I don’t think I’m a very wise person. In fact, I look back and some of the things that I have done are really stupid. I wonder where my brain was when I decided those things. But praying for wisdom; that’s just a step up. We are coming to the Lord and saying we don’t know what we should do and asking Him to help us. We have to be humble to ask this.

To be humble is to admit that you are not a good judge of a situation. Perhaps you are too close to the situation to determine what should happen. To be humble you need to acknowledge that you are not in control. To be humble you need to have a peace about letting God have control. To be humble to listen to the Lord and do as He tells you.

He may speak to you through the scriptures, or perhaps a good friend who you trust. Always seek counseling with others because you may be too close to the situation to make a good decision.

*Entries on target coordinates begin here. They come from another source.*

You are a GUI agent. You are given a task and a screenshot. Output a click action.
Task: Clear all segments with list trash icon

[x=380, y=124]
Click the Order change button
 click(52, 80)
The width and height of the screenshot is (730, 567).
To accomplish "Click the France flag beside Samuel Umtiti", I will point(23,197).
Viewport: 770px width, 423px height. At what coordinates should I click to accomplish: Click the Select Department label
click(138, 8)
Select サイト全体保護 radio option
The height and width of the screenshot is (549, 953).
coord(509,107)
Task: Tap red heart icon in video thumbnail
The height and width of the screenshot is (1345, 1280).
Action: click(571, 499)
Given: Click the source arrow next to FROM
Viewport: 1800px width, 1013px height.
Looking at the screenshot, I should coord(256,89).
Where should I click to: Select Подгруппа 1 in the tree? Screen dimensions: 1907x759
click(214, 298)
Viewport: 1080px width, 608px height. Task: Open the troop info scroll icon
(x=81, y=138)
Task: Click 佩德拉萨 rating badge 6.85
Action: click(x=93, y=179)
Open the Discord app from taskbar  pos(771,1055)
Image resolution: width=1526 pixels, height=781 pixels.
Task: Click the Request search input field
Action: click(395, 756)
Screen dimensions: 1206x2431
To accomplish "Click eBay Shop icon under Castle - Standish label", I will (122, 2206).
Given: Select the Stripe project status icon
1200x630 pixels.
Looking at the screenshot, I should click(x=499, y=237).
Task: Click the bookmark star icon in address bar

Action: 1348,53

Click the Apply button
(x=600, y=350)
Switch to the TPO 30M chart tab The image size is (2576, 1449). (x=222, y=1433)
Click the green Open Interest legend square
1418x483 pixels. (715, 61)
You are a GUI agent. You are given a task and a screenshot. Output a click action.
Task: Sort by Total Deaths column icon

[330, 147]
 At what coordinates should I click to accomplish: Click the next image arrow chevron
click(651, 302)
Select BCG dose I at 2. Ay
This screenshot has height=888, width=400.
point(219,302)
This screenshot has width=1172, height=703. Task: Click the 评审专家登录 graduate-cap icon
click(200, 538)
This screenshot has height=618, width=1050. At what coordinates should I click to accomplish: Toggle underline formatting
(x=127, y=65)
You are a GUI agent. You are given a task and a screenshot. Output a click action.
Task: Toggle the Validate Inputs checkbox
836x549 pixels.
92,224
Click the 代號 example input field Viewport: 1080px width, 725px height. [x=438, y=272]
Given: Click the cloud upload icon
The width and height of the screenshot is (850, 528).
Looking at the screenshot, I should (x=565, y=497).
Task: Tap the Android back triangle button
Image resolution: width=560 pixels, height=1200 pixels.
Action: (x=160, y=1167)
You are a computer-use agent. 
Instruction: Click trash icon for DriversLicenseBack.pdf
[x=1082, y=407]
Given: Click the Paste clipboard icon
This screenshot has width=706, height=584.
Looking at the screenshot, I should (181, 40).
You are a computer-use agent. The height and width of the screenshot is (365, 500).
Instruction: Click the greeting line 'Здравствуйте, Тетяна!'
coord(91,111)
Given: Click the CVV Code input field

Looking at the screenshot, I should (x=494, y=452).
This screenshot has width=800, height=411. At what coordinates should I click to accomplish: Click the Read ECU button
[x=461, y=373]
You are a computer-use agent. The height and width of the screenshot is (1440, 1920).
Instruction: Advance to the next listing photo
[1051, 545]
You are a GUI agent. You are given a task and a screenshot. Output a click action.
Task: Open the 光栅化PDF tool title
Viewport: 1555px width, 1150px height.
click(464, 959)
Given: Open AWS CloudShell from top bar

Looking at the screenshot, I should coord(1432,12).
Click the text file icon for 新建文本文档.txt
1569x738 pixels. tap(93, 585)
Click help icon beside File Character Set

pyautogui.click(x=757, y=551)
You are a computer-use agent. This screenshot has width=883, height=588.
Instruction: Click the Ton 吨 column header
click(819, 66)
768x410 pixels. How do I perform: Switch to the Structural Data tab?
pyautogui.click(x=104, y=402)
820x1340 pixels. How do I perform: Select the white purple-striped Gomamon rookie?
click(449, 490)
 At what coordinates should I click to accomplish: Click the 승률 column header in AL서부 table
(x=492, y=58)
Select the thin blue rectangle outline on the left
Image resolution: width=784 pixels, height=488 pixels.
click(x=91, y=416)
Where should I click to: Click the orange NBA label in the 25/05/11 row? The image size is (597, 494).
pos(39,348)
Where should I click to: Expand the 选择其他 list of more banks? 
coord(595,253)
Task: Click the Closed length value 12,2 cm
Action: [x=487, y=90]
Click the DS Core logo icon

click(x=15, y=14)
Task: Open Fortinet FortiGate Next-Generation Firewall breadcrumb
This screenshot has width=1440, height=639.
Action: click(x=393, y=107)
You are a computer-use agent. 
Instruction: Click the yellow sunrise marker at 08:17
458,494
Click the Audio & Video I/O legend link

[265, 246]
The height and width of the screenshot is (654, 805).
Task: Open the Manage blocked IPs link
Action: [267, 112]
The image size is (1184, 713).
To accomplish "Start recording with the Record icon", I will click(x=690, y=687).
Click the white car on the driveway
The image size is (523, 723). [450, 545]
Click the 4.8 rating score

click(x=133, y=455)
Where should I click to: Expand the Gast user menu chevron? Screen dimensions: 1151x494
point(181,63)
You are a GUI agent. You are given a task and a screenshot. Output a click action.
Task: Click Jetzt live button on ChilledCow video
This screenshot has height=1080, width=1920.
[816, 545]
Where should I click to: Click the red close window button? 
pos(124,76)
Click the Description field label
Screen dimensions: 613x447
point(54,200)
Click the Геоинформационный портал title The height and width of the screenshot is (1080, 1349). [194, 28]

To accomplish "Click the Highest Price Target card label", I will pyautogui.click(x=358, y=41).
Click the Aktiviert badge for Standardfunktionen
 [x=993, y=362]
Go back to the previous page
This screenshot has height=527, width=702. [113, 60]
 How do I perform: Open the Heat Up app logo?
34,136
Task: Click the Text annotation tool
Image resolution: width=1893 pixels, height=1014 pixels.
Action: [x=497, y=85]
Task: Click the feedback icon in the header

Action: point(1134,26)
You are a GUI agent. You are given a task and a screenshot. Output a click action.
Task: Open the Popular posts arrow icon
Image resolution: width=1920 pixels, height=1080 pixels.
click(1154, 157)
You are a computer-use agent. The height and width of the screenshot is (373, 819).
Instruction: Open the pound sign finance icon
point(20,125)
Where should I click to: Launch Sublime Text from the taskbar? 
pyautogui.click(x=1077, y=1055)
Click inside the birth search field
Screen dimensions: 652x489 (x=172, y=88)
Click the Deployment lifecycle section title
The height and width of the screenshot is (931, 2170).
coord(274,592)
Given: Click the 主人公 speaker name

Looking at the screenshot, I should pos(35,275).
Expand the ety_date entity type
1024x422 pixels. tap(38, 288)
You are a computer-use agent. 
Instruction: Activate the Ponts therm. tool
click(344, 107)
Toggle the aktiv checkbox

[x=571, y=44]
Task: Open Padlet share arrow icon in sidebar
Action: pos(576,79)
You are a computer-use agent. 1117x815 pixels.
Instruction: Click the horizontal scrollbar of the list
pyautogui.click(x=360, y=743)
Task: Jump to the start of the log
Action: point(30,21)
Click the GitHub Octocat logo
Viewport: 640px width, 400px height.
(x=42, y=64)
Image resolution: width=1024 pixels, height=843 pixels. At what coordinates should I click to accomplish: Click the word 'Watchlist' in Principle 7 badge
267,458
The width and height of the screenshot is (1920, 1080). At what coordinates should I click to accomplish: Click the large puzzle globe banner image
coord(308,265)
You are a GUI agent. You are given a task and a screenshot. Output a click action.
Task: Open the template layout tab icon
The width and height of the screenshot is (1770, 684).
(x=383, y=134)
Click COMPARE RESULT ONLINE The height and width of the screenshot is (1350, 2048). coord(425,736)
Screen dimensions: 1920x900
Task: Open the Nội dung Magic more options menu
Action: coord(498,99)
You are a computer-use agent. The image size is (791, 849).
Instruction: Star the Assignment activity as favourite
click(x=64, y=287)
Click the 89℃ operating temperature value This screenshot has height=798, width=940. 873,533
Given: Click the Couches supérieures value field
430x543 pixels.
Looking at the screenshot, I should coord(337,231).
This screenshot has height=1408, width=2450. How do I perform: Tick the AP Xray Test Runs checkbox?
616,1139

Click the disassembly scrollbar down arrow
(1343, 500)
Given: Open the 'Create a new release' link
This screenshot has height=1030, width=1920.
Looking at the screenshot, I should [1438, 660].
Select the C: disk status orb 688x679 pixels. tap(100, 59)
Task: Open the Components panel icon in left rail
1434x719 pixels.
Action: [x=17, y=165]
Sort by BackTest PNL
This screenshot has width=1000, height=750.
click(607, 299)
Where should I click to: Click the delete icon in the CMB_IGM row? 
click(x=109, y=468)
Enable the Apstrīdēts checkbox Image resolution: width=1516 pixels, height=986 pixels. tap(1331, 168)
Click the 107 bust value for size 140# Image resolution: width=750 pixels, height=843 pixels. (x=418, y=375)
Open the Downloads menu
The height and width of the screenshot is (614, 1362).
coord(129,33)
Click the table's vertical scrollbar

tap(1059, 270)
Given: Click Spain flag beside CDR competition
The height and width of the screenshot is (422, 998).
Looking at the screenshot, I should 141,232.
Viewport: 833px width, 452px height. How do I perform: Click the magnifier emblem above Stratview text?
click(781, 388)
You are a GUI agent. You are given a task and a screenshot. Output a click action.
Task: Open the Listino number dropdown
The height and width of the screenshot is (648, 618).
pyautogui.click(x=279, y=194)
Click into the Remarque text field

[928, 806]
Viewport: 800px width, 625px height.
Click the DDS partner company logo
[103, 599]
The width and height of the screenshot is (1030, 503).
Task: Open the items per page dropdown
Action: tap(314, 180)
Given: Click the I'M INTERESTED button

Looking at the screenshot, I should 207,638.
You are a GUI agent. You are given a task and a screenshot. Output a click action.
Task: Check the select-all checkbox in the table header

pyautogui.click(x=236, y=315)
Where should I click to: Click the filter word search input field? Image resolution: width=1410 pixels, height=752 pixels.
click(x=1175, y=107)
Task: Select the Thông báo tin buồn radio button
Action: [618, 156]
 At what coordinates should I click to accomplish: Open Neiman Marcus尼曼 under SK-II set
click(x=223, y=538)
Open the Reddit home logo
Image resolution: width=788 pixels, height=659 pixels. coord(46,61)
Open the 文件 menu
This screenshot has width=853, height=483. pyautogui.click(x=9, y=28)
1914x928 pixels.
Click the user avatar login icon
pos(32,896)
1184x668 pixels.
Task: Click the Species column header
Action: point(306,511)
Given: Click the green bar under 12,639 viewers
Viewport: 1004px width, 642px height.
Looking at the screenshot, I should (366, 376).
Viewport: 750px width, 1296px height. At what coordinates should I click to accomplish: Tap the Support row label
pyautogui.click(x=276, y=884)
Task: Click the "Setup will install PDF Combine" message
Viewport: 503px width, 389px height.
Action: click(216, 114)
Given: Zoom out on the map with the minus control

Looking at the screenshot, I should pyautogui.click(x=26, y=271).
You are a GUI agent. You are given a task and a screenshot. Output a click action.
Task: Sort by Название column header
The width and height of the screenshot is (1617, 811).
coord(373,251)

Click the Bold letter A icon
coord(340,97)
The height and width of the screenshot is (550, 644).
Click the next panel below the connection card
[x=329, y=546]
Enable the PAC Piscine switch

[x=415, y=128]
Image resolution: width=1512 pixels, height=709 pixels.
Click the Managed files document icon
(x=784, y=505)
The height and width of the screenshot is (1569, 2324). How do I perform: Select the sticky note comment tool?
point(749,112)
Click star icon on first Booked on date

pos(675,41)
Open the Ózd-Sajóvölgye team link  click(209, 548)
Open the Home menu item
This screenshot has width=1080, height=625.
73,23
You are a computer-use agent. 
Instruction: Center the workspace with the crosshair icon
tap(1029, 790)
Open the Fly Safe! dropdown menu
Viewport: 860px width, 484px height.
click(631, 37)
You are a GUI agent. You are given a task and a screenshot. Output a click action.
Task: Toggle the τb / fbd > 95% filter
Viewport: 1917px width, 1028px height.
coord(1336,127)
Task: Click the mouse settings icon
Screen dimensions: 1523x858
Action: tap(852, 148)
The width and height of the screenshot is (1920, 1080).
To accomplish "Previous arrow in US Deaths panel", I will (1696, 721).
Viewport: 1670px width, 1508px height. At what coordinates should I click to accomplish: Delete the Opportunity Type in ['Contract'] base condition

The rest of this prayer is about humility. Living only one day at a time; which is all the that Lord has promised us. Enjoying what is happening now; not letting the past or future ruin what joy there is in a day. Accepting any hardship, knowing that the Lord will get us though it. Doing what the Lord would have us do because blessings will always come with following the Lord.

This whole prayer is one that can help you live your life. It encompasses living in the Lord in a few sentences. Since doing this blog about the Serenity Prayer I think that I will have to take it more to heart then I’ve done in the recent past. I’ve reminded myself why I used to pray this a lot. I don’t have Joe to take care of anymore, but this prayer is too good to set aside.